A CPI que investiga denúncias de irregularidades em repasses ligados à Lei Rouanet quer restringir o uso da legislação de incentivo à cultura por parte de artistas consagrados. Essa tendência foi manifestada por vários deputados durante audiência pública que discutiu, nesta terça-feira (28), a captação de R$ 1,2 milhão por meio da lei para três shows da cantora Claudia Leitte, em 2013. As informações são da Agência Câmara Notícias.

Os espetáculos foram realizados em Cuiabá (MT); Ponta Porã (MS); e Picos (PI). Segundo o Ministério da Cultura, houve problemas na prestação de contas desses shows – a pasta chegou a exigir a devolução dos recursos, alegando descumprimento das regras de distribuição gratuita de parte (10%) dos ingressos para escolas públicas e entidades de assistência social.

Irmão de Claudia Leitte e administrador da produtora Ciel, responsável pelos shows da cantora, Claudio Inácio Junior depôs na CPI e afirmou que a “democratização do acesso”, exigida pela Lei Rouanet, foi cumprida com a distribuição de ingressos gratuitos por meio de produtoras locais e com a comercialização de um lote de ingressos a R$ 20.
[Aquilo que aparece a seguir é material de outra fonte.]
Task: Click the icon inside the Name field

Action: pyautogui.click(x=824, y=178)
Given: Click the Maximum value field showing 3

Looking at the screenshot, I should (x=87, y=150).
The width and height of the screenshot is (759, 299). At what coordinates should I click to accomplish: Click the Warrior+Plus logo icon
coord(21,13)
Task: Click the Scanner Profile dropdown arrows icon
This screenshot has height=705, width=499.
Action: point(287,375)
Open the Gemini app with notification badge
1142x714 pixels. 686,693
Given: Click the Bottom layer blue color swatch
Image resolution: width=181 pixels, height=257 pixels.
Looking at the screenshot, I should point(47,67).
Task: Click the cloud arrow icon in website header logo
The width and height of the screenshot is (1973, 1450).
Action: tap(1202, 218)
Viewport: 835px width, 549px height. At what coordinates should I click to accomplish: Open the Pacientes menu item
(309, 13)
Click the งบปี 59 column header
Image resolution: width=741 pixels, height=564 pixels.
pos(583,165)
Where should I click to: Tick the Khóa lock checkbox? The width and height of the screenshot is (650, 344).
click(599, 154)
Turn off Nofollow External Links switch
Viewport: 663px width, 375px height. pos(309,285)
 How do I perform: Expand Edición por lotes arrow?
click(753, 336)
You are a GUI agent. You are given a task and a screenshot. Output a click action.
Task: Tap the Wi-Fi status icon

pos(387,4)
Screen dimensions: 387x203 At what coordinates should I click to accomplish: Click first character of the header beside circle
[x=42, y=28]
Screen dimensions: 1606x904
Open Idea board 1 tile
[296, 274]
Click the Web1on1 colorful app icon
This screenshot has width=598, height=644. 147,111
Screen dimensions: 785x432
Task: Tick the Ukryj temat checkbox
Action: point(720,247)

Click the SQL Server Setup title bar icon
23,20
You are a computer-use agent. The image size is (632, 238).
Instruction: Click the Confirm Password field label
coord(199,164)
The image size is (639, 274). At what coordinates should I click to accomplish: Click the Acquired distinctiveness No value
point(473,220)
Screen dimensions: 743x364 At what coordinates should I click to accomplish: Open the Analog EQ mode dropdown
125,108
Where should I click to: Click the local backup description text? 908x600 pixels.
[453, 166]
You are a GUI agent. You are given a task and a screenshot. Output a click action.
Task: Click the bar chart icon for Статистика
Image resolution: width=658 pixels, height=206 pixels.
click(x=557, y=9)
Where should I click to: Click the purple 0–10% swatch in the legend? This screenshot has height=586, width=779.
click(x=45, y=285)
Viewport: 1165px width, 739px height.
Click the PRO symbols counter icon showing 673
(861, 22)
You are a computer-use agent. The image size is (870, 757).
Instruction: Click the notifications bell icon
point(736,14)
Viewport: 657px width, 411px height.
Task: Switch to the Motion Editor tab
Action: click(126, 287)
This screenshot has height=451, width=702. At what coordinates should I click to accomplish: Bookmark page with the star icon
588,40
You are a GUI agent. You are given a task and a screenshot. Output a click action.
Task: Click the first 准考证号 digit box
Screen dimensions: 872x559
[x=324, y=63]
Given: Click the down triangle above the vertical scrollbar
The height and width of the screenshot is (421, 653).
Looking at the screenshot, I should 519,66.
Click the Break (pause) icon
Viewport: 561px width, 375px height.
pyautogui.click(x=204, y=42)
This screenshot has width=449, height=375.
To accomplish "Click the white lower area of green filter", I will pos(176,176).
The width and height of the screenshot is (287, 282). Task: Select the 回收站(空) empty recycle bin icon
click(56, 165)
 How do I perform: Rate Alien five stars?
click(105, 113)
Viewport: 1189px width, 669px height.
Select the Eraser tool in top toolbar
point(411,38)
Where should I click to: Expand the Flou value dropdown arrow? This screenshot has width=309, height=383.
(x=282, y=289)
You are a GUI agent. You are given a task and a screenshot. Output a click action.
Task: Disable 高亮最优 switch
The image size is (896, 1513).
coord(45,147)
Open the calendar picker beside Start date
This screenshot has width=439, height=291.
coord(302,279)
Claudio negou irregularidades e revelou o desconforto da família com a repercussão do caso. “Estamos sendo atacados pela mídia. O que a gente se propôs a fazer, a gente entregou. Talvez por inexperiência, tenha havido divergência de algum documento que não foi entregue. Mas, em nenhum momento, houve má-fé da nossa parte nem desvio de dinheiro público”, declarou.

As divergências entre a Ciel e o Ministério da Cultura foram parar na Justiça, que ainda não se pronunciou definitivamente sobre o assunto.

Brechas da lei

De forma geral, os integrantes da CPI não viram crime nesse caso, mas apontaram várias “brechas” e “deformações estruturais” da Lei Rouanet.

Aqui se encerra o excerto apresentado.